Crónica | Los secretos de los océanos Una expedición financiada por Australia y Nueva Zelanda localiza un centenar de especies desconocidas para la ciencia en las profundidades del mar de Tasmania

20 jun 2003 . Actualizado a las 07:00 h.

Megalodón. Se hallaron los dientes -en la foto- y el esqueleto de este tiburón extinto, que doblaba en tamaño al tiburón blanco. Estrellas de mar. La expedición localizó una nueva especie con un nivel de concentración de individuos extraordinario. Durante la misión, los 18 científicos a bordo del «Tangaroa» catalogaron 500 especies de peces y 1.300 de invertebrados Gamba acorazada. El Mar de Tasmania escondía siete nuevas especies de este crustáceo bautizado como gamba duende. Pez granadero. Lo extraordinario de esta especie es su gran tamaño. Otros de la misma familia se conocen desde 1887. Pulpo dumbo. Sólo se encuentra en grandes profundidades. Incorpora dos aletas que lo diferencian del pulpo común. Rape jorobado. Tiene el tamaño de una pelota de tenis y es una de las criaturas más fascinantes de los océanos abisales. Al diezmado catálogo de especies marinas que surcan los océanos se acaban de incorporar un centenar de nombres nuevos. Todos ellos habitan en las profundidades del mar de Tasmania, entre las islas de Lord Howe y Norkfolk, base de operaciones de una expedición científica financiada por los gobiernos australiano y neozelandés que se propuso explorar la vida a dos kilómetros de profundidad bajo las aguas y determinar la potencial vulnerabilidad de un hábitat único por su biodiversidad. Los 18 científicos que viajaron durante cuatro semanas a bordo del buque neozelandés Tangaroa consiguieron catalogar 500 especies de peces diferentes y 1.300 de invertebrados. De todas ellas, un centenar son nuevas para la ciencia, incluidos varios tipos de tiburones y rayas, una araña marina del tamaño de una bandeja, gambas y varios invertebrados. Pero el profundo lecho del mar de Tasmania escondía también un regalo de otros tiempos.
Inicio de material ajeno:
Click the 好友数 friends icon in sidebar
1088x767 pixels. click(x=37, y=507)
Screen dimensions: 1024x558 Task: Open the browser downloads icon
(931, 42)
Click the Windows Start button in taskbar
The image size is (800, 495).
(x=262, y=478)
Los científicos que viajaban a bordo del Tangaroa localizaron los restos fósiles de un megalodón, un coloso que se extinguió hace millones de años y que es el tiburón más gigantesco que haya existido. Sus dimensiones doblaban a la del gran tiburón blanco. La expedición se valió de un avanzado escáner que les permitió realizar mapas del suelo marino y colocar cámaras en 169 estaciones de reconocimiento habilitadas en 14 sistemas montañosos submarinos diferentes. La aportación científica de la misión podría incrementarse cuando se catalogue todo el material con el que ha regresado a tierra el Tangaroa , que además ha fotografiado y grabado en vídeo los diferentes enclaves marinos por los que ha transcurrido la expedición.